Landon Morrison

Landon Morrison is a music theorist who studies the role of technological mediation in 20th- and 21st-century sonic practices, focusing on electroacoustic sound, timbre, microtonal systems, and popular music culture. More broadly, his research aims to draw music and media studies into an interdisciplinary dialogue that tracks the transductive flow of sounds across diverse media environments. His recent and forthcoming publications exhibit a broad engagement with interdisciplinary approaches to contemporary music research and he has given regular presentations at international conferences, including the annual meetings for the Society of Music Theory, American Musicological Society, Electroacoustic Music Studies Network, and the Society for Cinema and Media Studies.  

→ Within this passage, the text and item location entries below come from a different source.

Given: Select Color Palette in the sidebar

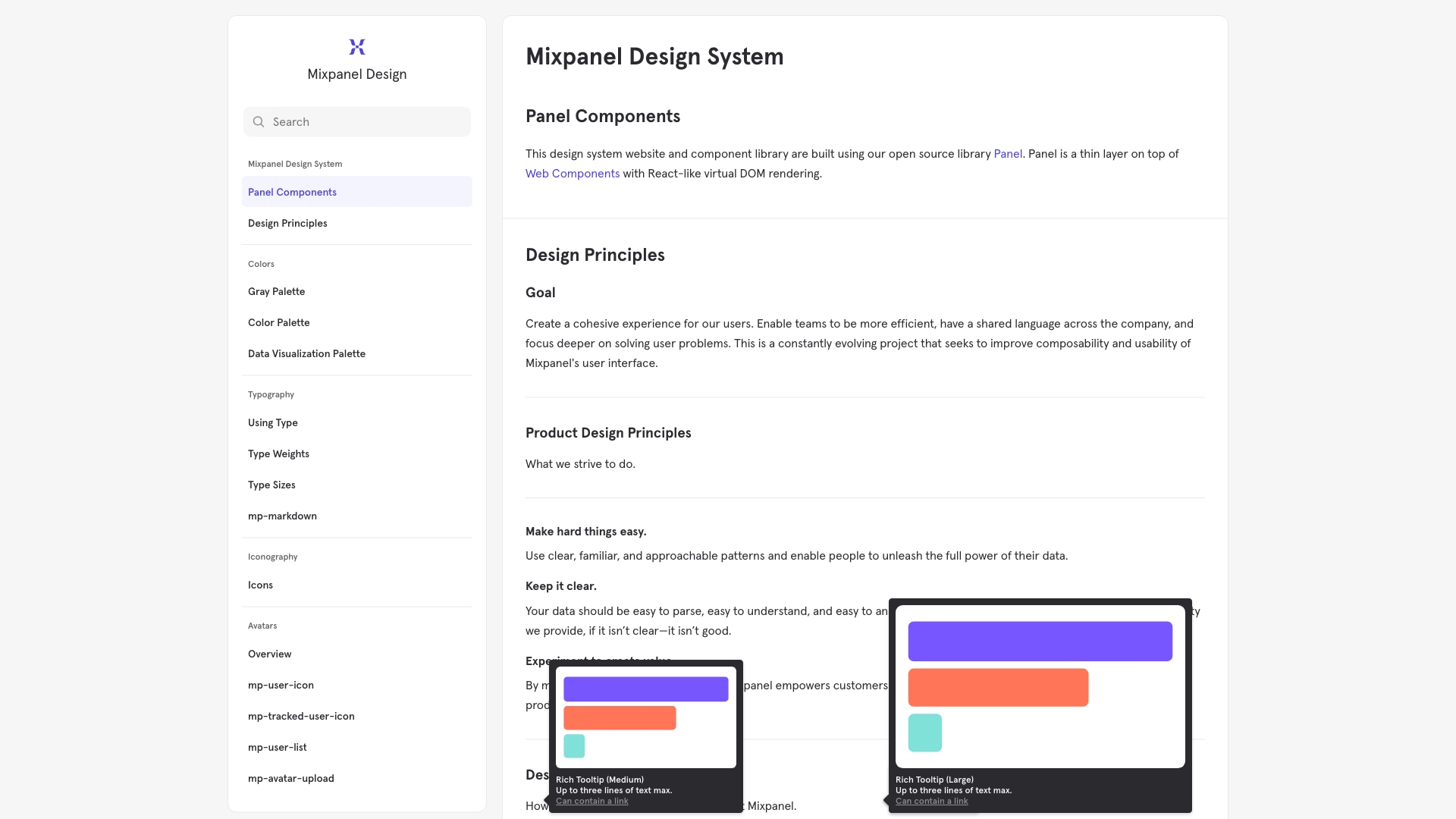Looking at the screenshot, I should [x=278, y=322].
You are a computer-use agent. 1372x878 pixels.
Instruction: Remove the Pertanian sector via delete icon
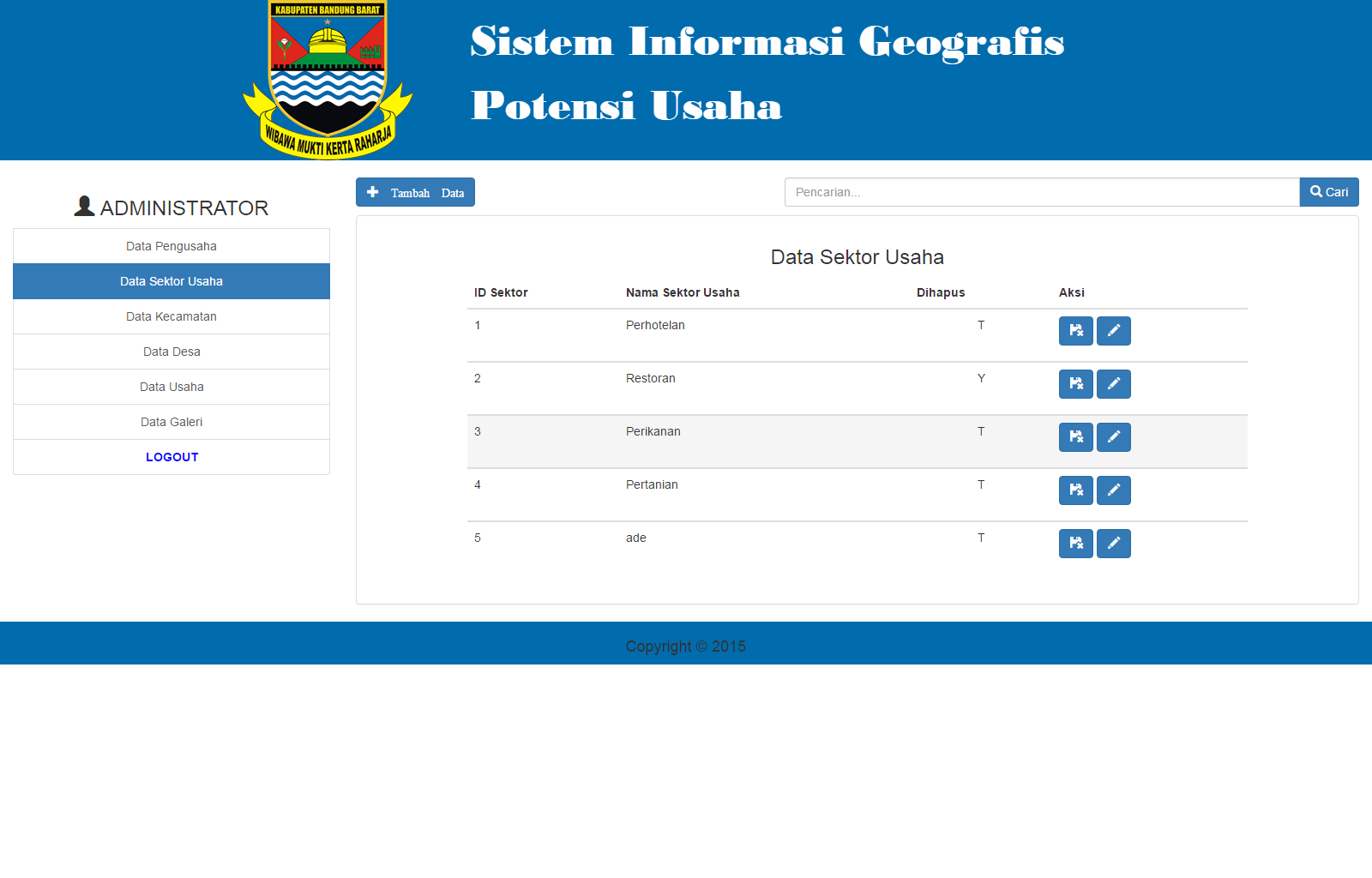point(1075,490)
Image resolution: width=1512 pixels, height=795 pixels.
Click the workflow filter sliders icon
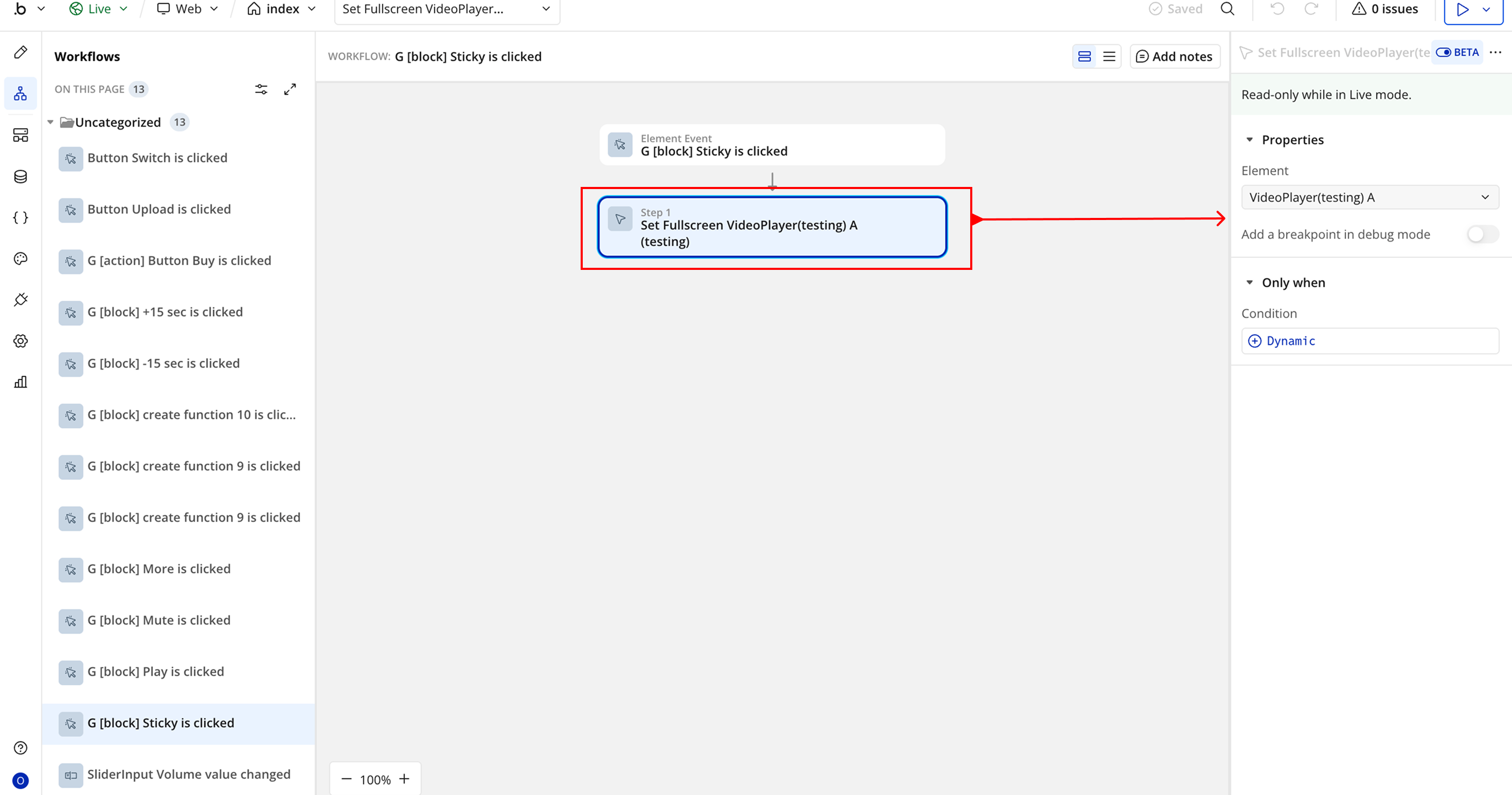coord(261,89)
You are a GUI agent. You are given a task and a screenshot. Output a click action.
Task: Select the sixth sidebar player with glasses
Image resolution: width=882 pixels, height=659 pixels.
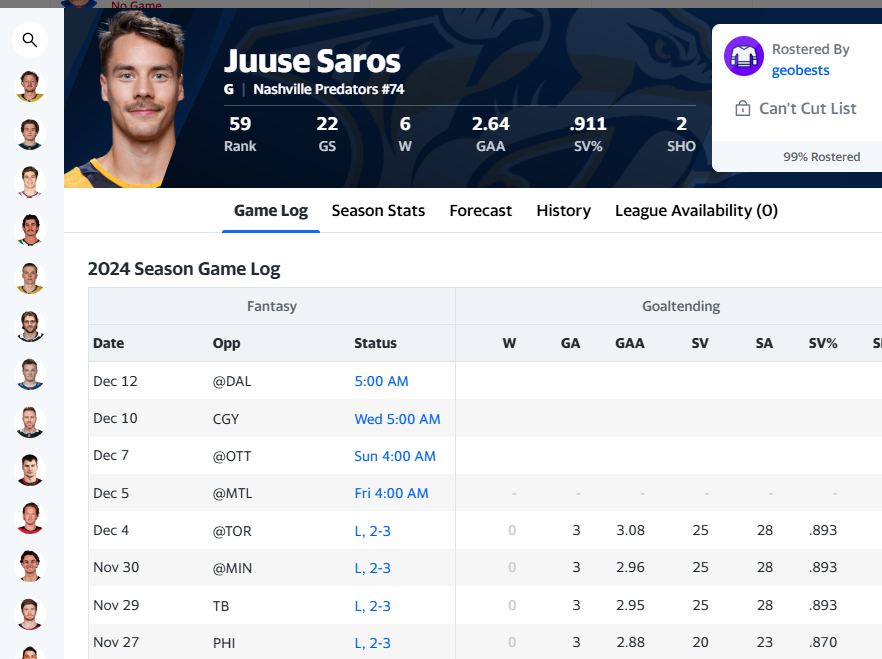coord(30,326)
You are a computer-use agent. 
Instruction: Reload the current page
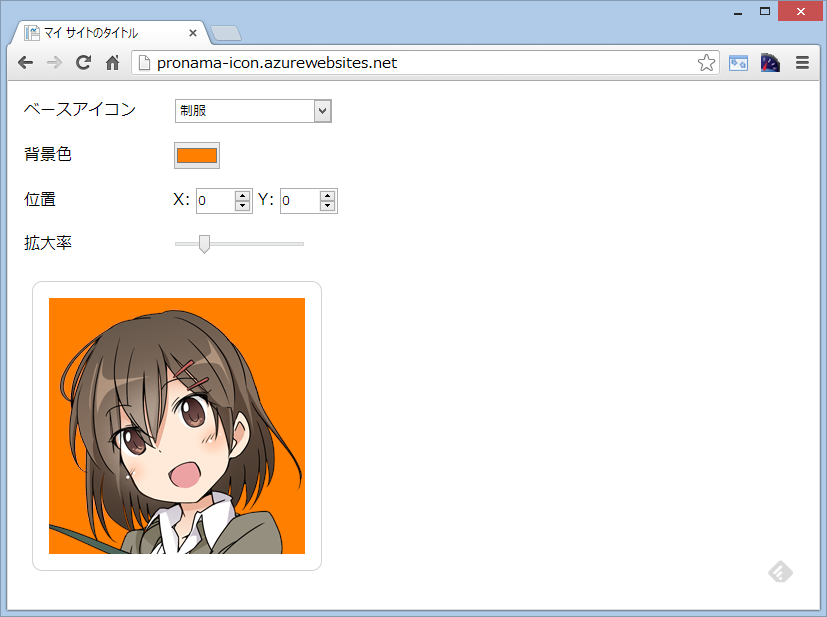pyautogui.click(x=84, y=63)
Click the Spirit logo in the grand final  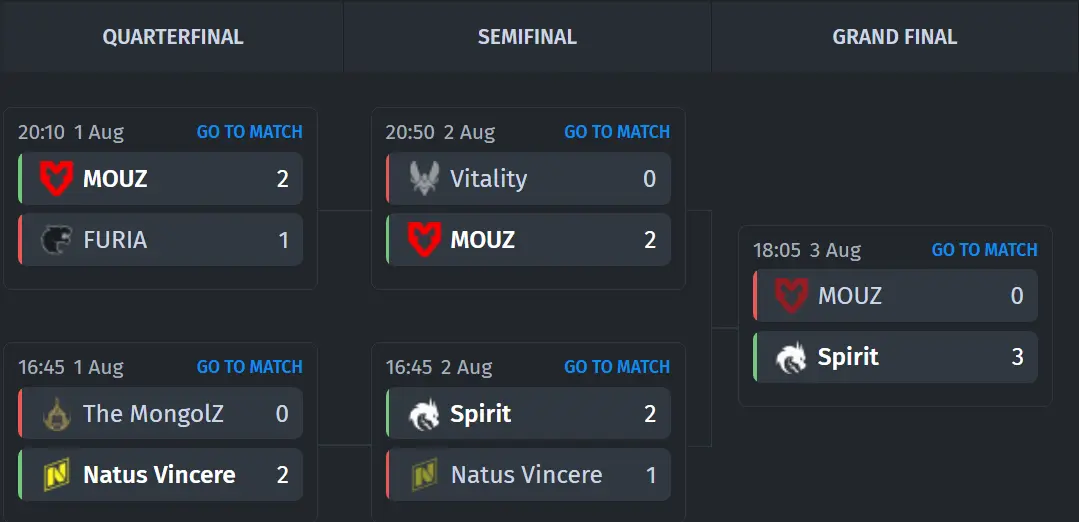click(x=791, y=358)
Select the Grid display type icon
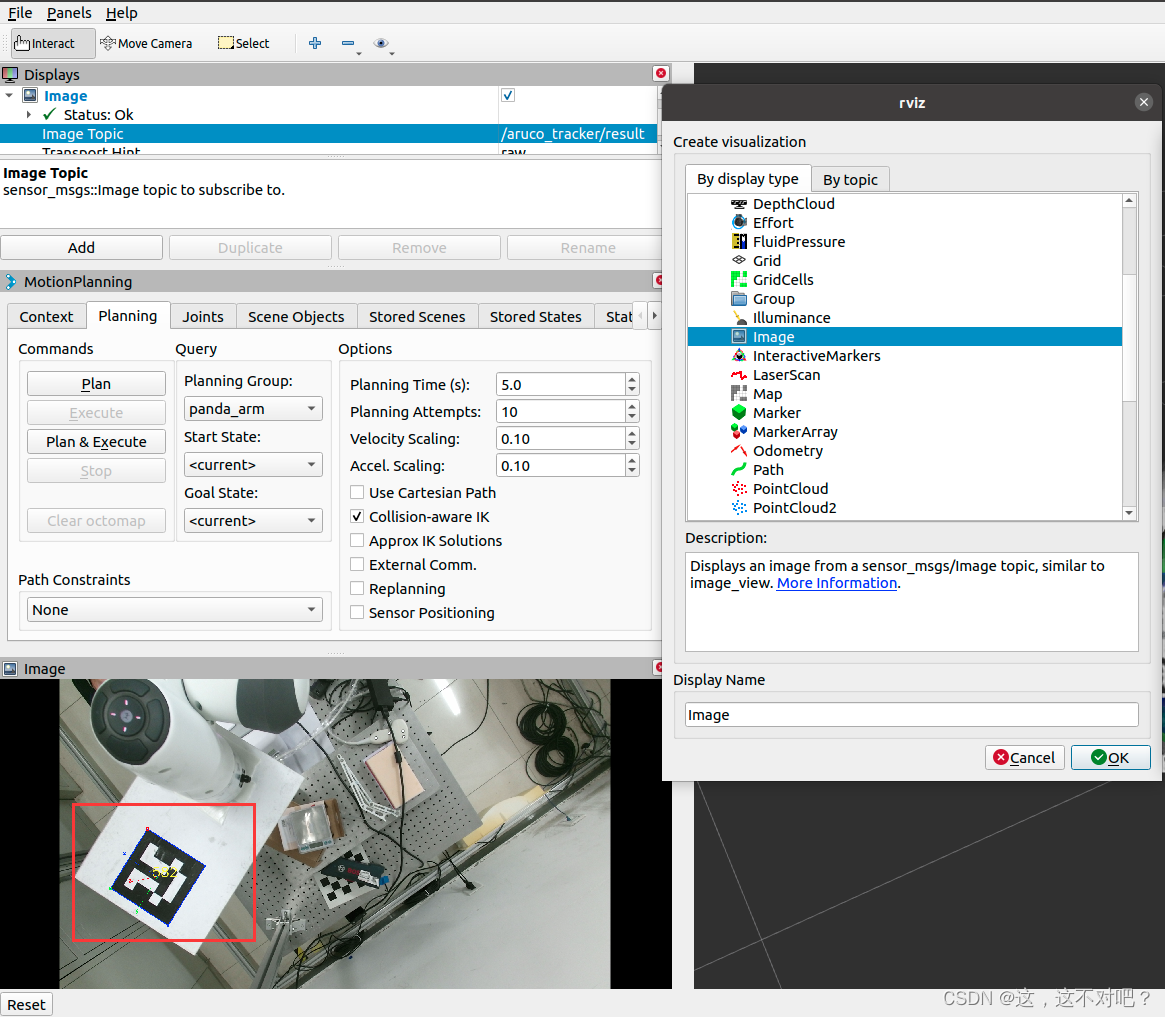The height and width of the screenshot is (1017, 1165). click(738, 260)
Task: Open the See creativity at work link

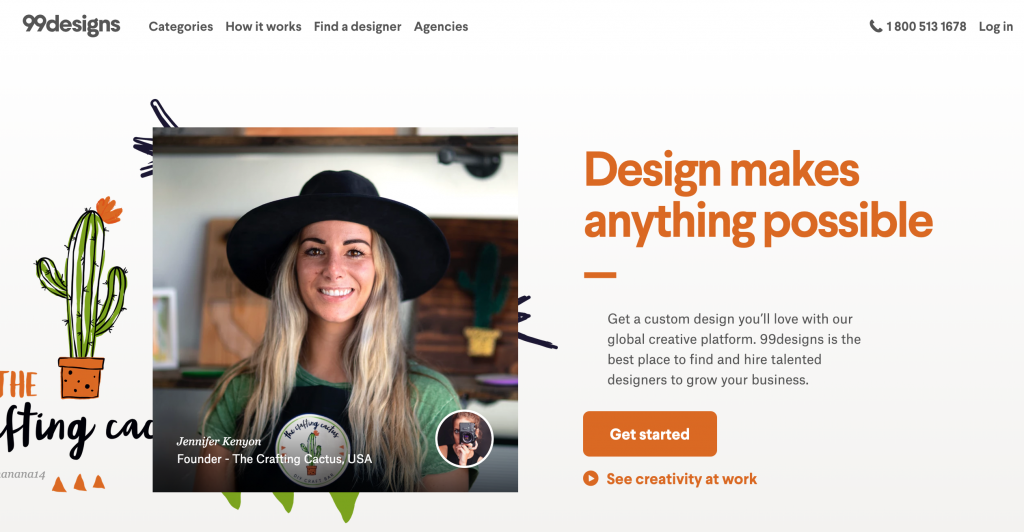Action: 681,479
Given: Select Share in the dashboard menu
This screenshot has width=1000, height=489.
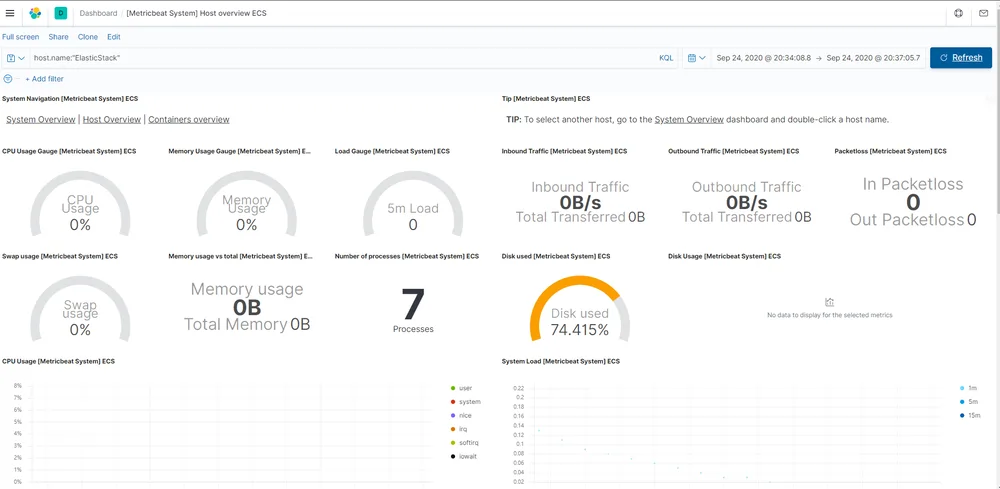Looking at the screenshot, I should 58,37.
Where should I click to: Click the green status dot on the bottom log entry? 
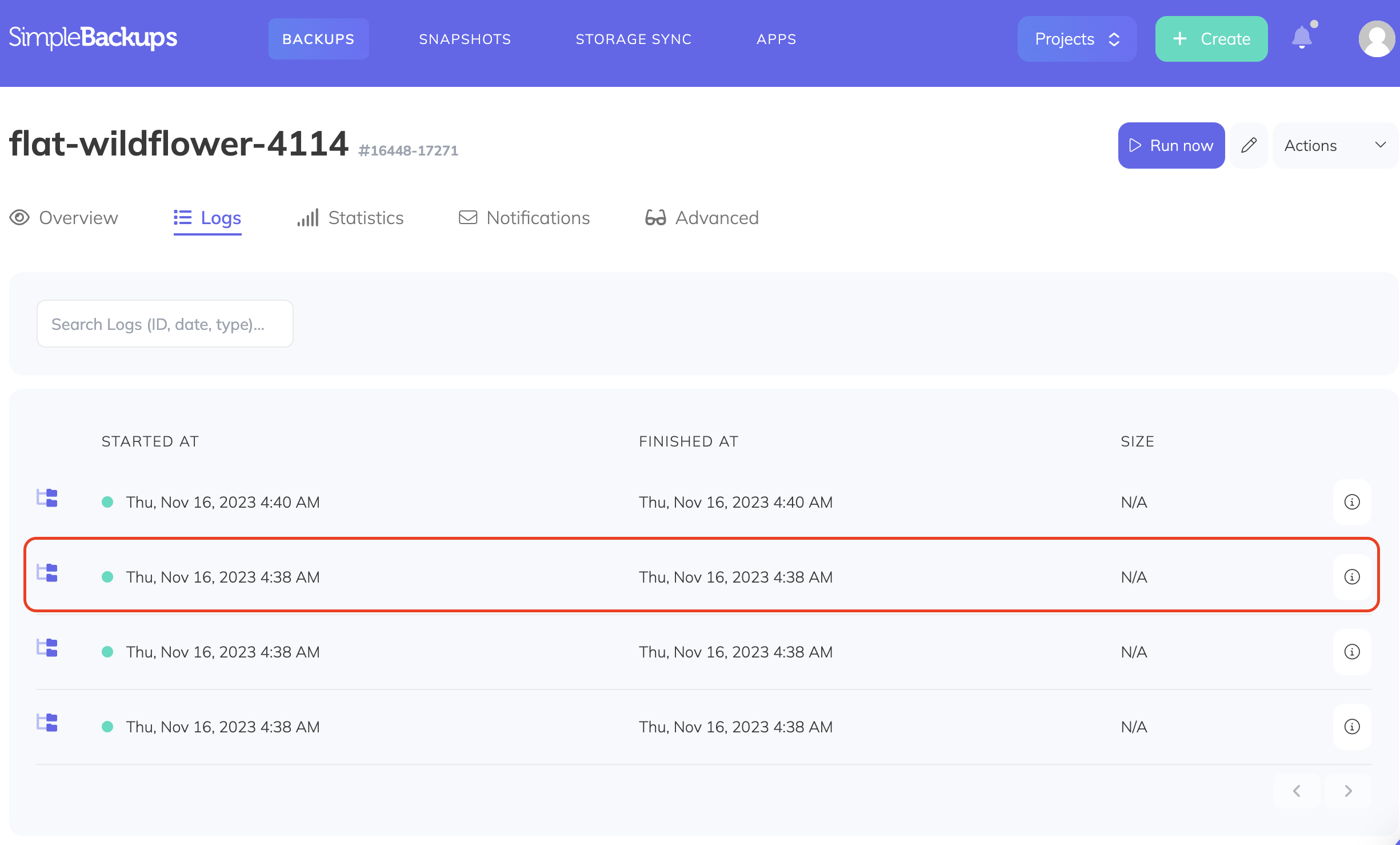[x=109, y=726]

Morrison’s published research includes an episode for the inaugural season of SMT-Pod: The Society for Music Theory Podcast (2022), which focuses on how the idea of timbre is constructed in assisted orchestration software and what this means for a politics of machines listening; a chapter in the Oxford Handbook of Time in Music (2021) outlining a general history of rhythm quantization in digital music production; an article in Music Theory Online (2021) that presents lost sonic artifacts and archival sketches for early computer-based music by Finnish composer Kaija Saariaho; a pair of articles in Circuit: musiques contemporaine, which offer detailed analyses of works by Austrian composer Georg Friedrich Haas (2019) and Canadian composer Zosha Di Castri (2018); and an article on transmedial aesthetics in music by Panayiotis Kokoras in Nuove Musiche (2018). Looking ahead, he has an article titled “Hearing Timbre at the Crossroads” that will soon be published in the ethnic studies journal Kalfou as part of a printed symposium on Nina Sun Eidsheim’s book The Race of Sound

At Harvard, Morrison teaches core courses in the undergraduate theory sequence and graduate seminars on timbre, instruments, popular music analysis, and sound/media studies. Before arriving at Harvard, he taught as a course lecturer at McGill University, where he also completed a Ph.D. in Music Theory under the co-supervision of Robert Hasegawa and Jonathan Sterne. His dissertation examined the articulation of post-spectral aesthetics to psychoacoustics and technological development at the Institut de recherche et coordination acoustique/musique (IRCAM) in Paris, France.